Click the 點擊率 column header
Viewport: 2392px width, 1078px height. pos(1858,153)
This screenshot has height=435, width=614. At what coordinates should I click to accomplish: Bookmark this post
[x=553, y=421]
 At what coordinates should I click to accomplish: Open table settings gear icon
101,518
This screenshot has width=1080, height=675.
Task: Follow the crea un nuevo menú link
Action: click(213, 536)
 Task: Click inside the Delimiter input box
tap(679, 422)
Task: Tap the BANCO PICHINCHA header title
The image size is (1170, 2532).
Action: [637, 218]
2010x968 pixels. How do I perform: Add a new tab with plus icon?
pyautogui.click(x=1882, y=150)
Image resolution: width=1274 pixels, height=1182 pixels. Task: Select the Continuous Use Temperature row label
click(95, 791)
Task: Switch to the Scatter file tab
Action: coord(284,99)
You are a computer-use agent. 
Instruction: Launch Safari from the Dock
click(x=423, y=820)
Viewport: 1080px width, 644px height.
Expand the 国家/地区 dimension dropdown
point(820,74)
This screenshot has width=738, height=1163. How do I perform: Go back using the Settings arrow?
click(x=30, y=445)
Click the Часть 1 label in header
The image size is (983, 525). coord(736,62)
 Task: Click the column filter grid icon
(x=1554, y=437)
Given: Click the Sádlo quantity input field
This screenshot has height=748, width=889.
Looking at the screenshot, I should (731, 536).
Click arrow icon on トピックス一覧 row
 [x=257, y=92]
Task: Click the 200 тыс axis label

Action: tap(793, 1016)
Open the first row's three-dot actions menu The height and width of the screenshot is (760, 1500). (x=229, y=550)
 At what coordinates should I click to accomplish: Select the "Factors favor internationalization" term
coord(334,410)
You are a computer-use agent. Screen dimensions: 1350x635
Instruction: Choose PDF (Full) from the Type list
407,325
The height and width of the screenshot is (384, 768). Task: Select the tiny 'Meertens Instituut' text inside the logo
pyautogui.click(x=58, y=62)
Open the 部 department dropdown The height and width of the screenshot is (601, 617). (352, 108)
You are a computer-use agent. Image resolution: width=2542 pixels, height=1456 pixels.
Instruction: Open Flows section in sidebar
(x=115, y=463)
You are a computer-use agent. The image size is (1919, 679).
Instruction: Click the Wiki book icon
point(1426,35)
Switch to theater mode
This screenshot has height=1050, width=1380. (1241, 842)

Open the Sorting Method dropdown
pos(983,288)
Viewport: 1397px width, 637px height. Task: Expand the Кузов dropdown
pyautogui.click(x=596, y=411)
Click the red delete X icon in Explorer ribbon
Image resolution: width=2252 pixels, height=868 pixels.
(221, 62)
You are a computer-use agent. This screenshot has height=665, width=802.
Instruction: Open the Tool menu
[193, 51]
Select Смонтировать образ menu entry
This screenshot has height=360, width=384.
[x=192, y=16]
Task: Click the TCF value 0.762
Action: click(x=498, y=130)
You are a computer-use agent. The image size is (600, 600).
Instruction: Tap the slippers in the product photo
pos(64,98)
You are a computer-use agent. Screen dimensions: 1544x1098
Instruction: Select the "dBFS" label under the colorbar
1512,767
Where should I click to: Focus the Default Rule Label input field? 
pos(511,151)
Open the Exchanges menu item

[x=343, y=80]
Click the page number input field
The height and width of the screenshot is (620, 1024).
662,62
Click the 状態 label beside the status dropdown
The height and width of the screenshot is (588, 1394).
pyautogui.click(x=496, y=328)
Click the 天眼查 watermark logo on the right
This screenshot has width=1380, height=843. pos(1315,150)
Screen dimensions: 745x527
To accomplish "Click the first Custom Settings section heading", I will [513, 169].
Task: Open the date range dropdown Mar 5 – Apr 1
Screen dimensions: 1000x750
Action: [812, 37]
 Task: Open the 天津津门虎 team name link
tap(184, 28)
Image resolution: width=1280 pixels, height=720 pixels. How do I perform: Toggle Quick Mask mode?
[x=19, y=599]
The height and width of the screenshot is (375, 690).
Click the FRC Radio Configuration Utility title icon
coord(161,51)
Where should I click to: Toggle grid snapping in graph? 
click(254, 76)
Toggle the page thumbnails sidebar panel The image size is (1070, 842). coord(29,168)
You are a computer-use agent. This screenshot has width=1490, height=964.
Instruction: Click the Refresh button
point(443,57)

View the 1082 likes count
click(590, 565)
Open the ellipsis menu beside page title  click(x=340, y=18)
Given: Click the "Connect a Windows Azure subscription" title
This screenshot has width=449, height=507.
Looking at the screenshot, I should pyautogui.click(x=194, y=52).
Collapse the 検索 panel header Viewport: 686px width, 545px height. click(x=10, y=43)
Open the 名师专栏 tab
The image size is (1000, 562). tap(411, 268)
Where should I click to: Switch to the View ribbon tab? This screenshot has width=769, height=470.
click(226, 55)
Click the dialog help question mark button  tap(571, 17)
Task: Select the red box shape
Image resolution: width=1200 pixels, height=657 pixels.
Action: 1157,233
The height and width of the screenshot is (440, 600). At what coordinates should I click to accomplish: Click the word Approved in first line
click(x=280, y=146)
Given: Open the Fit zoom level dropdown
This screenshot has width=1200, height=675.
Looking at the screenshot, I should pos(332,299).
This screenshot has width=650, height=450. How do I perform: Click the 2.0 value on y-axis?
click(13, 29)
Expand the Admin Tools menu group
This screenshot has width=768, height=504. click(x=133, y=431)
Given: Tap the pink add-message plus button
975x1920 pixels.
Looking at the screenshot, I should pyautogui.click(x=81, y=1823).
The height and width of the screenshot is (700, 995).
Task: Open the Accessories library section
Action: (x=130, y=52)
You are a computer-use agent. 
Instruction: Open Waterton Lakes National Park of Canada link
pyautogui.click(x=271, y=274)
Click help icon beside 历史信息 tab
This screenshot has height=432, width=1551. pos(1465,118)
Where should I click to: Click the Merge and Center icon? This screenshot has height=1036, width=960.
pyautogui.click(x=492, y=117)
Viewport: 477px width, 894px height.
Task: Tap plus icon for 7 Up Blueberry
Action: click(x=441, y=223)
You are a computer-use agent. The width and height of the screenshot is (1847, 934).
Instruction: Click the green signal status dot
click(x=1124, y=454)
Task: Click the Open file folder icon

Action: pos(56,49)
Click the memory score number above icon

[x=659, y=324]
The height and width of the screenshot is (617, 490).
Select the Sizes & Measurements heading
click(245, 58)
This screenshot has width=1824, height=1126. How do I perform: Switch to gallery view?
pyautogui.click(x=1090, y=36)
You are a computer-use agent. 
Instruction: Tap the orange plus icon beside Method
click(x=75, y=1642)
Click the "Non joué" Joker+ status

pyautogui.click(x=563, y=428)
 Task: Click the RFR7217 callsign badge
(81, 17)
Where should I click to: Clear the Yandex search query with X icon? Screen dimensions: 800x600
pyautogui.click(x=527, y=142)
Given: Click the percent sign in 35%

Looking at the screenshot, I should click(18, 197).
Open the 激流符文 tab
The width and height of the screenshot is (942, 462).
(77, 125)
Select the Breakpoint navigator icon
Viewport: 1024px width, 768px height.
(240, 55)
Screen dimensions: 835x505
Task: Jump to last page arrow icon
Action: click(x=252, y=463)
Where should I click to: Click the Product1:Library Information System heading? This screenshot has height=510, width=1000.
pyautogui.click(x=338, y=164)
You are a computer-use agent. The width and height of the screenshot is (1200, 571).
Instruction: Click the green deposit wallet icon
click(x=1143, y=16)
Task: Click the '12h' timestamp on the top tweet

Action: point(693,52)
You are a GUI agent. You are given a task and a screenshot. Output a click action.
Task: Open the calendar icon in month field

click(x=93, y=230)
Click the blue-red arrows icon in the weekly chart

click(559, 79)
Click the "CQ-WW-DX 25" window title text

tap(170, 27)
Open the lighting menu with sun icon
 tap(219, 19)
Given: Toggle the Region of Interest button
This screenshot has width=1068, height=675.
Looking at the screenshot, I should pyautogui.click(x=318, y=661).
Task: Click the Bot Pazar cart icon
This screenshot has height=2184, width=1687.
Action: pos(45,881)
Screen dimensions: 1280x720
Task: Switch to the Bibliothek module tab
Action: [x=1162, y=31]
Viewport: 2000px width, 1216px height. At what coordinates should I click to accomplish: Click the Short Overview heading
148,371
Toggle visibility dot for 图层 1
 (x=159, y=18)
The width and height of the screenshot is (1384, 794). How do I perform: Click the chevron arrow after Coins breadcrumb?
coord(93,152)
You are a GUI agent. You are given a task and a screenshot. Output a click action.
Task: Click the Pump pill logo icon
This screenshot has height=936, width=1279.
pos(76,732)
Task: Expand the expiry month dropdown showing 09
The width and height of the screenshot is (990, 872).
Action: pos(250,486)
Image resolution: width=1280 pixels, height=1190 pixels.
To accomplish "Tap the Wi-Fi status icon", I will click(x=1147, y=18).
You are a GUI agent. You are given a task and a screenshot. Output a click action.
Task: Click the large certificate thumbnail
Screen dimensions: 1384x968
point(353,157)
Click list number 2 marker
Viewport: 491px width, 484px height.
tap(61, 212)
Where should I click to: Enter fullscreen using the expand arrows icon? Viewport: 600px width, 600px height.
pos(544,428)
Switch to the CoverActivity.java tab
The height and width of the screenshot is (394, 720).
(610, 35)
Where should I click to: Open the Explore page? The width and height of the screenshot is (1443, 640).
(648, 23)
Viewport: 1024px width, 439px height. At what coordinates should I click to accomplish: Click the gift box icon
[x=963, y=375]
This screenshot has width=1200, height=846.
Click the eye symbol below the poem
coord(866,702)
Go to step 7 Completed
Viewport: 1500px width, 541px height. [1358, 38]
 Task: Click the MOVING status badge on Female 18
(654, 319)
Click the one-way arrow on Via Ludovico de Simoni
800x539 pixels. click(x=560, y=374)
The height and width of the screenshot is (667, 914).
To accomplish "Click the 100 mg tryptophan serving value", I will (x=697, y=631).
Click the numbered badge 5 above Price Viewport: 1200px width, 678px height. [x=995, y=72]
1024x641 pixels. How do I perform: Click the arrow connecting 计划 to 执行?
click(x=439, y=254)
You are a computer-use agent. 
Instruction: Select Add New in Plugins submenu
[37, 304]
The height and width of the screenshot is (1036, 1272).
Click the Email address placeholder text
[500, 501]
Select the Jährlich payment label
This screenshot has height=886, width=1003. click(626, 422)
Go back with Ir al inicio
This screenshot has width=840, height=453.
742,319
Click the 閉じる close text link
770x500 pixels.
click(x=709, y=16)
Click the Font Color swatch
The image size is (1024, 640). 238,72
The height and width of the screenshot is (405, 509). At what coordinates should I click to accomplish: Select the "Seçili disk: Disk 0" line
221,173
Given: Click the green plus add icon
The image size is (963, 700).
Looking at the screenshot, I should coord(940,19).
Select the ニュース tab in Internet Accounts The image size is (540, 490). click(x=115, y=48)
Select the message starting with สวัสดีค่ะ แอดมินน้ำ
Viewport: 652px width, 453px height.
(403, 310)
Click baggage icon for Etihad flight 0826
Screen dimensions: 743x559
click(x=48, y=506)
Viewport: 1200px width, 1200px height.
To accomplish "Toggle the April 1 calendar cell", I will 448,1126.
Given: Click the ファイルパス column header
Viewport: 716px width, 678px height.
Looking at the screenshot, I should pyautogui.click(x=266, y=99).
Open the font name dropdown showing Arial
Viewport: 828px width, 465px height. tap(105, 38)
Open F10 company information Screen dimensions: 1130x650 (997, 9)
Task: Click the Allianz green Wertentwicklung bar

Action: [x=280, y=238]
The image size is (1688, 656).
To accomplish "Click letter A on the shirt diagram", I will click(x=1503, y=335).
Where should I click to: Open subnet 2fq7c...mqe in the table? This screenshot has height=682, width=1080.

Directions for this task
Transcribe the records above exactly, beginning at the line that contains "Task: Select the red box shape" and ending with the line that contains "Open the 激流符文 tab", both included, and nothing else.

Written solution
Task: Select the red box shape
Image resolution: width=1200 pixels, height=657 pixels.
Action: 1157,233
The height and width of the screenshot is (440, 600). At what coordinates should I click to accomplish: Click the word Approved in first line
click(x=280, y=146)
Given: Open the Fit zoom level dropdown
This screenshot has width=1200, height=675.
Looking at the screenshot, I should pos(332,299).
This screenshot has width=650, height=450. How do I perform: Click the 2.0 value on y-axis?
click(13, 29)
Expand the Admin Tools menu group
This screenshot has width=768, height=504. click(x=133, y=431)
Given: Tap the pink add-message plus button
975x1920 pixels.
Looking at the screenshot, I should pyautogui.click(x=81, y=1823).
The height and width of the screenshot is (700, 995).
Task: Open the Accessories library section
Action: (x=130, y=52)
You are a computer-use agent. 
Instruction: Open Waterton Lakes National Park of Canada link
pyautogui.click(x=271, y=274)
Click help icon beside 历史信息 tab
This screenshot has height=432, width=1551. pos(1465,118)
Where should I click to: Click the Merge and Center icon? This screenshot has height=1036, width=960.
pyautogui.click(x=492, y=117)
Viewport: 477px width, 894px height.
Task: Tap plus icon for 7 Up Blueberry
Action: click(x=441, y=223)
You are a computer-use agent. The width and height of the screenshot is (1847, 934).
Instruction: Click the green signal status dot
click(x=1124, y=454)
Task: Click the Open file folder icon

Action: pos(56,49)
Click the memory score number above icon

[x=659, y=324]
The height and width of the screenshot is (617, 490).
Select the Sizes & Measurements heading
click(245, 58)
This screenshot has width=1824, height=1126. How do I perform: Switch to gallery view?
pyautogui.click(x=1090, y=36)
You are a computer-use agent. 
Instruction: Tap the orange plus icon beside Method
click(x=75, y=1642)
Click the "Non joué" Joker+ status

pyautogui.click(x=563, y=428)
 Task: Click the RFR7217 callsign badge
(81, 17)
Where should I click to: Clear the Yandex search query with X icon? Screen dimensions: 800x600
pyautogui.click(x=527, y=142)
Given: Click the percent sign in 35%

Looking at the screenshot, I should click(18, 197).
Open the 激流符文 tab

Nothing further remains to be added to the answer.